A Chinese rover has found evidence that there was liquid water on Mars far more recently than we thought — a discovery that could affect plans to one day colonize the Red Planet.
Liquid water on Mars: Based on past research, scientists believed there was liquid water on Mars up until about 3 billion years ago — the point at which the planet’s dry “Amazonian” epoch began and the geological era before it (the “Hesperian” epoch) ended.
“Hydrated minerals and ground ice can be used as the important water resource on Mars.”
Yang Liu
Understanding the history of liquid water on Mars can help us predict how much water remains on the Red Planet, in the form of ice or hydrated minerals. We might then be able to use that existing water on Mars to support crewed missions.
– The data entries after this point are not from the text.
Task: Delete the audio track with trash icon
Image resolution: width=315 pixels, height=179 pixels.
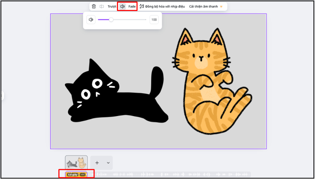Action: 94,6
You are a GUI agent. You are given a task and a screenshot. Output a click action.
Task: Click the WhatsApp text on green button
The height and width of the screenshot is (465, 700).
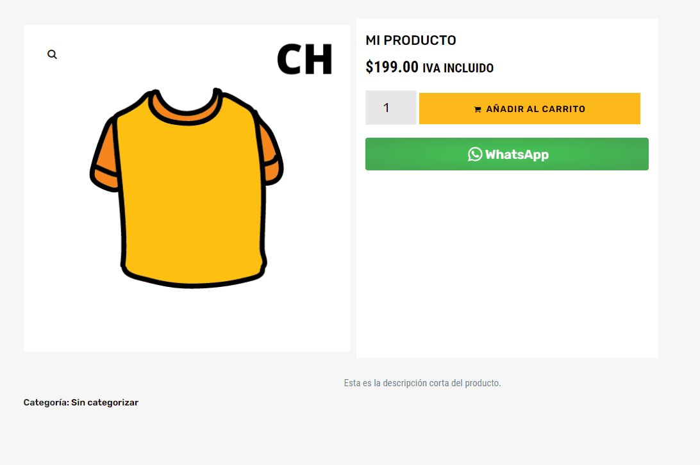pos(517,154)
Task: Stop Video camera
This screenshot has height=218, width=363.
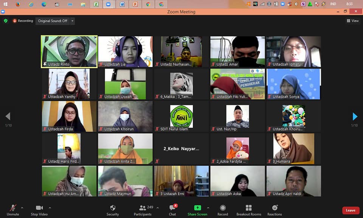Action: click(x=39, y=210)
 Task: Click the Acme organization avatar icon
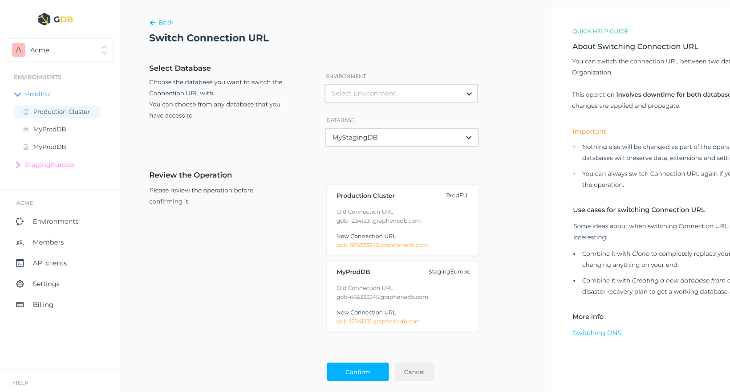[19, 50]
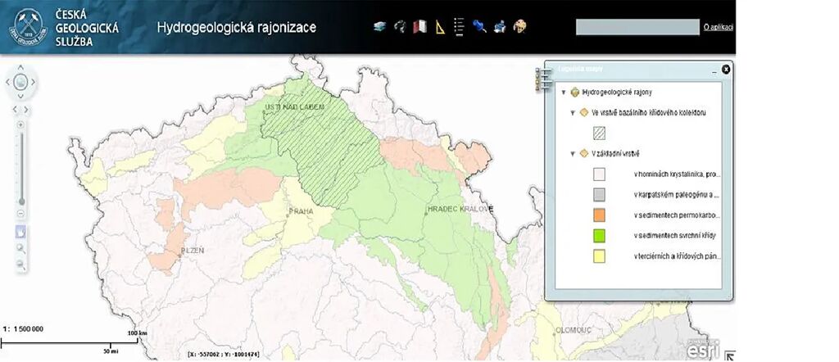Click the zoom level slider handle
This screenshot has height=362, width=839.
[21, 201]
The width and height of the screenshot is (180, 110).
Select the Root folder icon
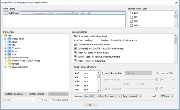pos(5,36)
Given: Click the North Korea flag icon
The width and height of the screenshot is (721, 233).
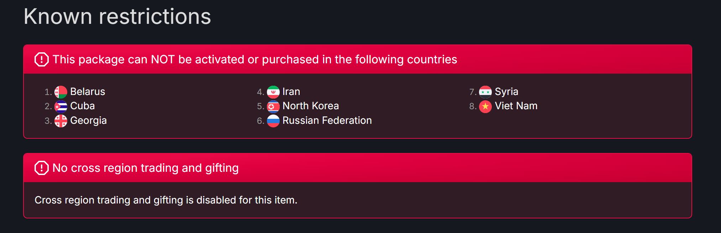Looking at the screenshot, I should coord(273,106).
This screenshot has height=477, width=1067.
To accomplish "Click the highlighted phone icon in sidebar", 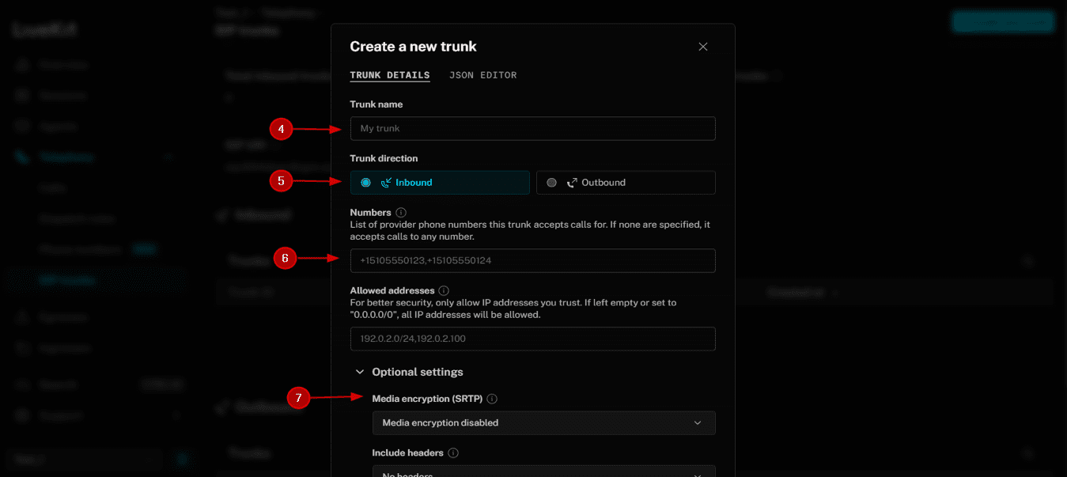I will click(22, 157).
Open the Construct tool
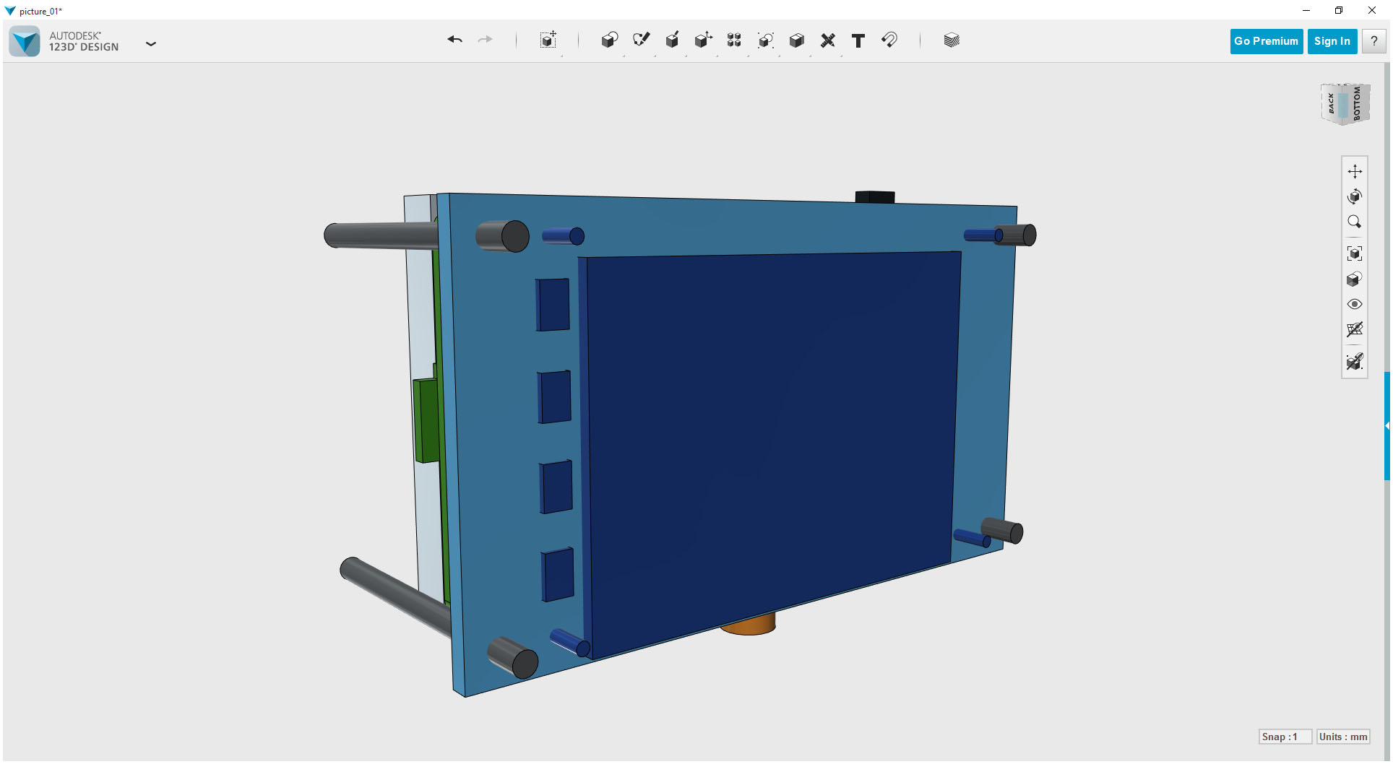This screenshot has width=1393, height=764. (x=672, y=40)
“One of the most important resources for human explorers is water,” lead study author Yang Liu from the Chinese Academy of Sciences (CAS) told CNN. “Hydrated minerals, which contain structural water, and ground ice can be used as the important water resource on Mars.”
What’s new? After landing on Mars in May 2021, China’s Zhurong rover began collecting data on soil samples. When researchers from CAS and the University of Copenhagen analyzed some of that data, they found evidence of water in samples that were just 700 million years old.
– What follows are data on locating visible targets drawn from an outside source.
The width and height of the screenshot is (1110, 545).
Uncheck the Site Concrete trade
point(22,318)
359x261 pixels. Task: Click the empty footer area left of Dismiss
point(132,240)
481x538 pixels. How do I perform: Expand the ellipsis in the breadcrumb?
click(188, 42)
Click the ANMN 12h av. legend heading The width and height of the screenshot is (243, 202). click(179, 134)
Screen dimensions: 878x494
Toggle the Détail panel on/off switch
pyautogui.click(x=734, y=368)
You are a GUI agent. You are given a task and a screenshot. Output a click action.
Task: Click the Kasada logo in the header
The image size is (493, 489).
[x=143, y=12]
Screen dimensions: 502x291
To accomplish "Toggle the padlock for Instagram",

This suggests that the area being explored by the Zhurong rover — Mars’ Utopia Planitia, a plain in a huge impact crater — was home to a “substantial” amount of liquid water at a time when we thought Mars’ surface was already dried up.
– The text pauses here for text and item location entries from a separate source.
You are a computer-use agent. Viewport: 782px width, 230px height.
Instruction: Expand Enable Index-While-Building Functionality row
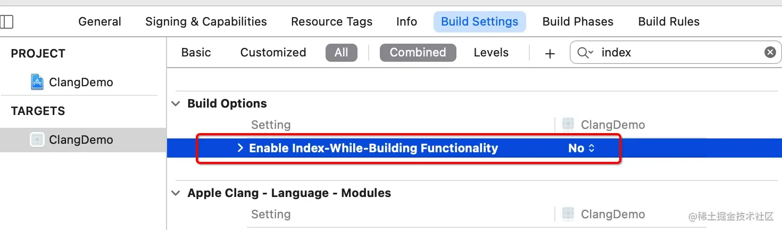[240, 148]
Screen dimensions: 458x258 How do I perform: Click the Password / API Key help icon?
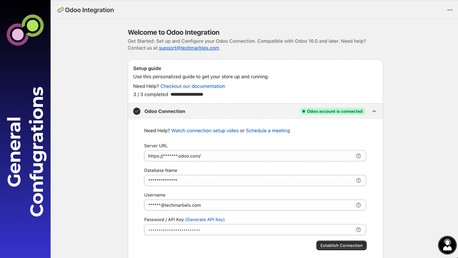point(358,230)
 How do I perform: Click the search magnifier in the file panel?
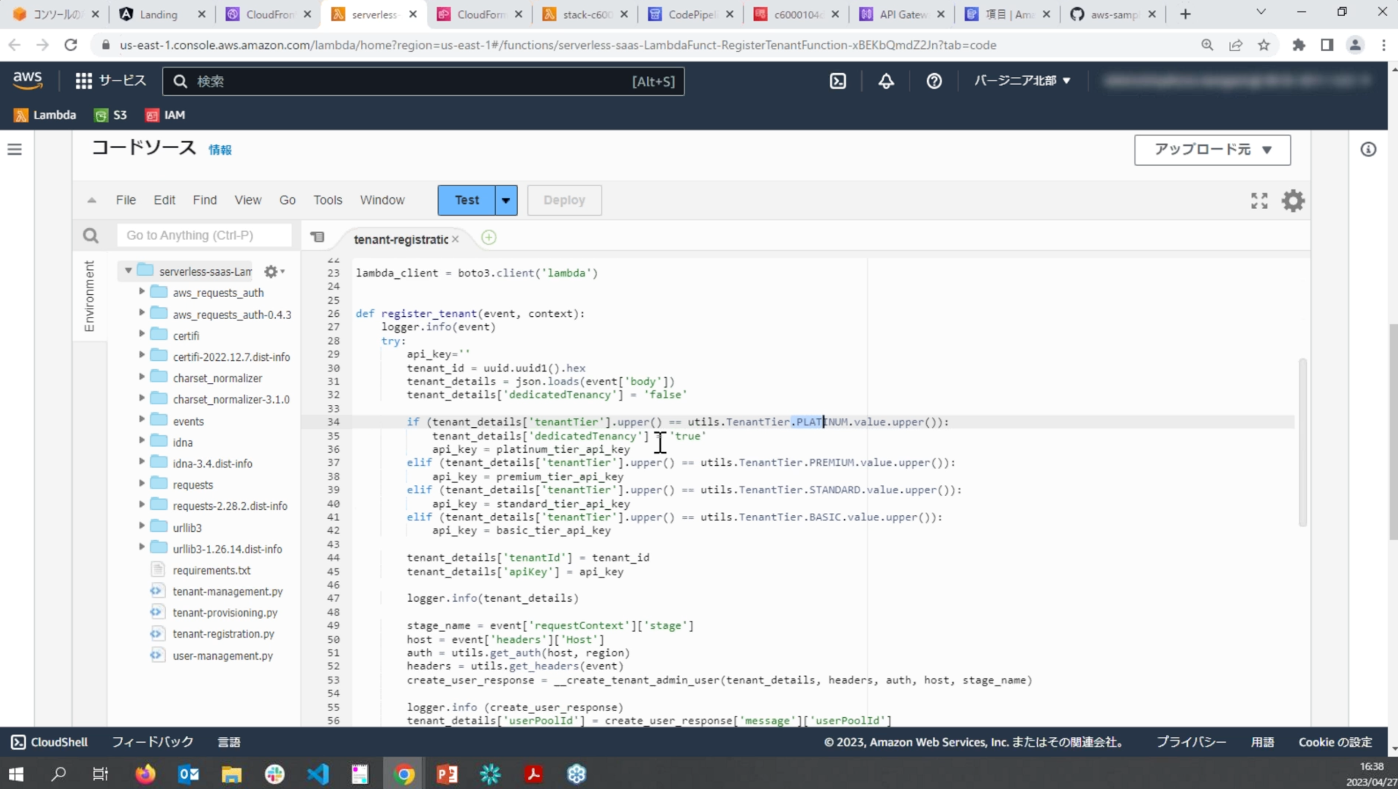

Looking ahead: The data used for this study was collected during Zhurong’s first 92 Martian days (sols) of exploration. The rover has now spent 350 sols on Mars, traveling more than a mile across its surface.
The whole time it’s been collecting data that could further inform our understanding of liquid water on Mars.
“One of the major things we’ll have to find out and that I look forward to seeing from the Zhurong rover is how extensive these ‘young’ water-bearing minerals are,” Eva Scheller, a planetary scientist at CalTech, who wasn’t involved in the study, told Space. “Are they common or uncommon in these ‘young’ rocks?”